Avoid Insurance Bureaucracy Senators Told
NU Online News Service, July 13, 3:36 p.m. EDT?Congressional efforts to reform the insurance industry should be limited to targeting specific problems rather than creating a new federal bureaucracy, an agent group representative told a Senate panel today.[@@]
That recommendation, made to the Senate Banking, Housing and Urban Affairs Committee, came from Ronald Tubertini, chairman of the Independent Insurance Agents & Brokers of America's Government Affairs Committee, testifying in Washington.
Meanwhile, an insurers' trade group, the American Insurance Association, asserted again that Congress should create an optional federal charter for insurers because "the current state-system is clogged with so much red tape, inefficiency and unnecessary rules."
Mr. Tubertini, who heads SouthGroup Insurance and Financial Services in Jackson, Miss., made his comments during a hearing on the impact on the insurance industry of the Financial Services Modernization Act, better known as Gramm-Leach-Bliley.
Current shortcomings in the state regulatory system, Mr. Tubertini said, include the lengthy approval process for new insurance products, as well as unnecessary duplicative oversight in the licensing and post-licensure auditing process.
He said the Alexandria, Va.-based IIABA, known as the "Big I," believes the best alternative for addressing the current deficiencies in the state-based regulatory system is a pragmatic, middle-ground approach that uses federal legislative tools to foster a more uniform system and to streamline the regulatory oversight process at the state level."
He told the senators that "by using targeted and limited federal legislation to overcome the structural impediments to reform at the state level, we can improve rather than replace the state-based system and, in the process, promote a more efficient and effective regulatory framework."
The most important accomplishment of the GLB Act, Mr. Tubertini said, has been a focus on "functional regulation" such as reform in multi-state agent licensing.
Discussing other effects of GLB, he noted that while there had been industry consolidation, there had generally not been the mega-mergers that were forecast before the law was passed.
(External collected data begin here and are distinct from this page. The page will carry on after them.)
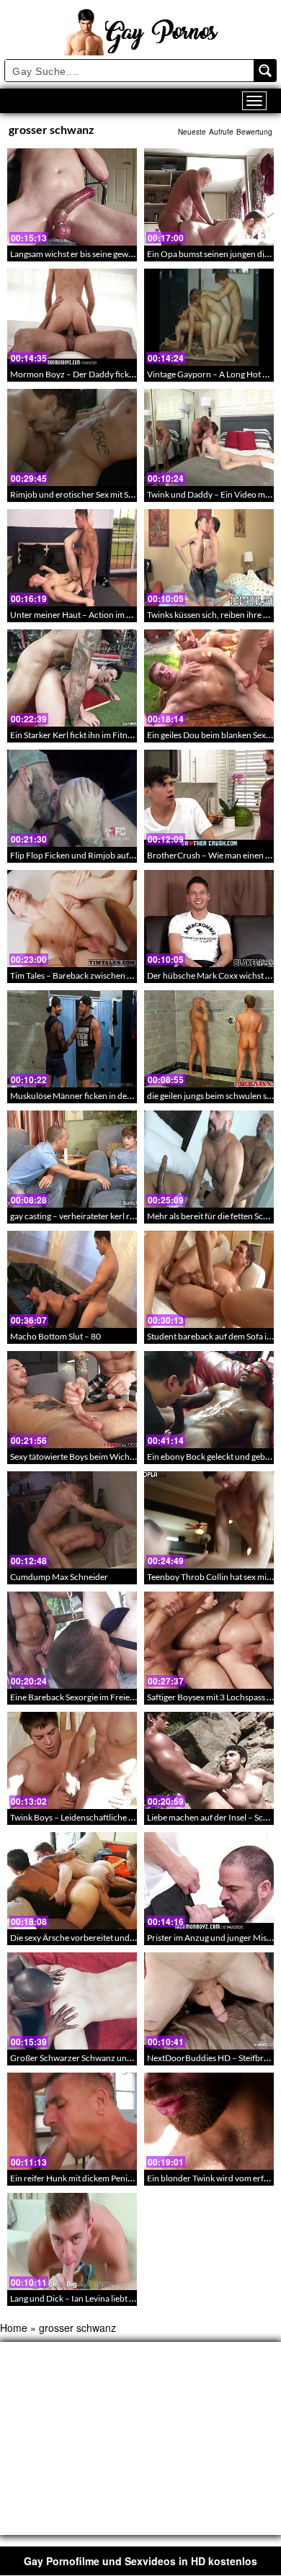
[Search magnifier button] (265, 70)
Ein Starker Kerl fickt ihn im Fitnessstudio (86, 735)
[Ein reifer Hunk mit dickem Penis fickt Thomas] (72, 2121)
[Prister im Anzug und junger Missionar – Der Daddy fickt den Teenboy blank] (209, 1880)
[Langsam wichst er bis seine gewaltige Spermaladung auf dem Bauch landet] (72, 197)
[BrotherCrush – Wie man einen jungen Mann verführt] (209, 798)
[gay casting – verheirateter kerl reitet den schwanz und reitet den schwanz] (72, 1159)
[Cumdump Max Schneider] (72, 1520)
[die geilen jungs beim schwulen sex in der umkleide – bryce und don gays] (209, 1038)
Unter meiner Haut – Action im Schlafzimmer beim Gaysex (118, 614)
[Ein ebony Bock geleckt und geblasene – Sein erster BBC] (209, 1399)
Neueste (192, 132)
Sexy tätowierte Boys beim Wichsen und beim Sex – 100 (113, 1456)
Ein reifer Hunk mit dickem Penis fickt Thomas (95, 2178)
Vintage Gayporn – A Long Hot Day (212, 374)
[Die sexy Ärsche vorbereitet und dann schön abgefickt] (72, 1880)
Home (13, 2327)
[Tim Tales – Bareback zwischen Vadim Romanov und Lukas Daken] (72, 918)
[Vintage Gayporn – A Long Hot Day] (209, 317)
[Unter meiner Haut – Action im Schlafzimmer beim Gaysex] (72, 557)
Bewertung (254, 132)
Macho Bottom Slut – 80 (55, 1336)
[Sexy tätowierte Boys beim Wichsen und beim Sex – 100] (72, 1399)
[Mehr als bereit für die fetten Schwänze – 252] (209, 1159)
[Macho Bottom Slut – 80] (72, 1279)
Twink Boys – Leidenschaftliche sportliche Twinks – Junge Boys (127, 1817)
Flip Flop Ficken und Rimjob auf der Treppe (90, 855)
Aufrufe (221, 132)
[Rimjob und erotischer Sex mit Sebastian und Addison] (72, 437)
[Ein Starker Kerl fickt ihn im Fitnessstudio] (72, 678)
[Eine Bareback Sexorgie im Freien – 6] (72, 1640)
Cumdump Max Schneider (59, 1576)
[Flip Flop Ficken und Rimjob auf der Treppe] (72, 798)
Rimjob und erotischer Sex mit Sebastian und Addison (110, 494)
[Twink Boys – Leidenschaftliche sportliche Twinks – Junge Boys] (72, 1760)
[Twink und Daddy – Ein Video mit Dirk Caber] (209, 437)
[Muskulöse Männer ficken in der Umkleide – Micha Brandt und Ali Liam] (72, 1038)
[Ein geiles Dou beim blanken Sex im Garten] (209, 678)
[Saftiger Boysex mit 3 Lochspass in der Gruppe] (209, 1640)
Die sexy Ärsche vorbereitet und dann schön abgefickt (110, 1937)
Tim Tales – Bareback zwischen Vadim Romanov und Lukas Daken (132, 975)
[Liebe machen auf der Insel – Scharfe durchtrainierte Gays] (209, 1760)
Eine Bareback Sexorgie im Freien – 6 (79, 1697)
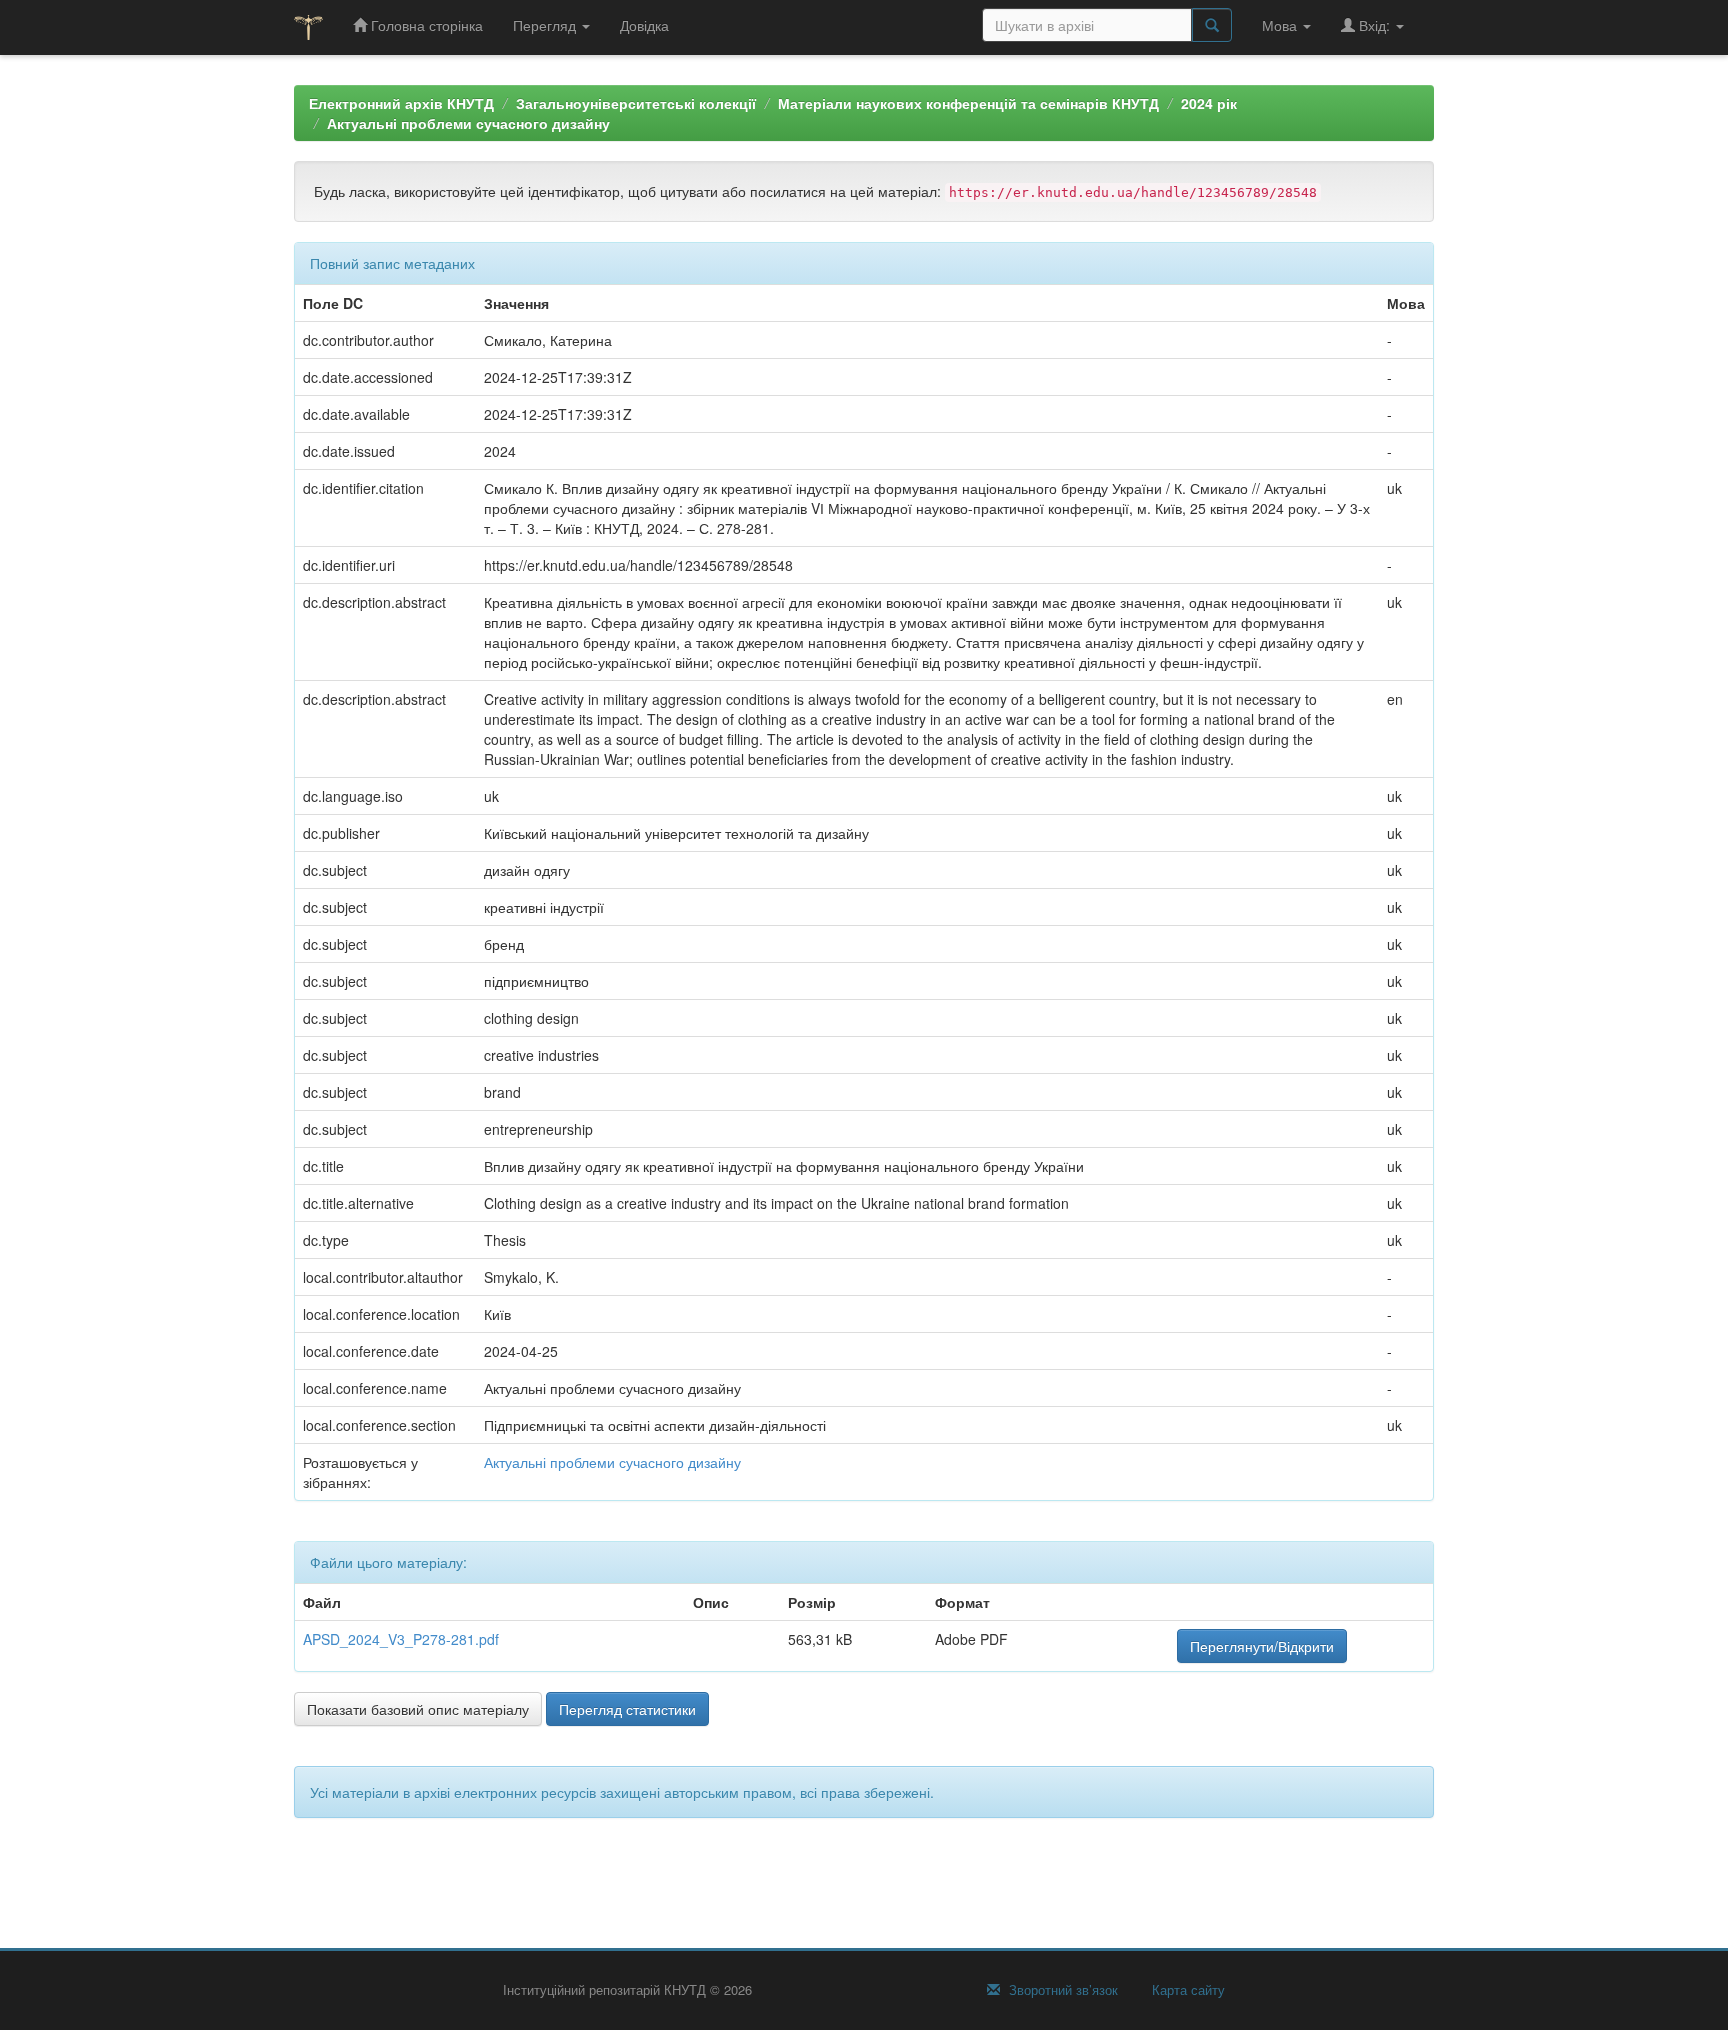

Drew Cantor, AIA vice president for federal affairs, said in a statement that while the committee considered GLB's impact, his group is "hopeful that senators are eager to ask what other reforms are needed."
Washington-based AIA believes that as the committee considers financial services regulation, "it will want to look more closely at how the broken state-based system restricts competition and hurts consumers."
Mr. Cantor said AIA will continue to work with Banking Committee Chairman Richard Shelby, R-Ala., Ranking Member Paul Sarbanes, D-Md. and others as the committee develops its agenda for hearings that will build upon today's meeting.
Sen. Shelby said during the hearing that later this year he plans to bring insurance regulators before the committee to complete a discussion about the law. The committee, he noted, also plans to hold further hearings concerning the state of the insurance industry in the post-GLB environment.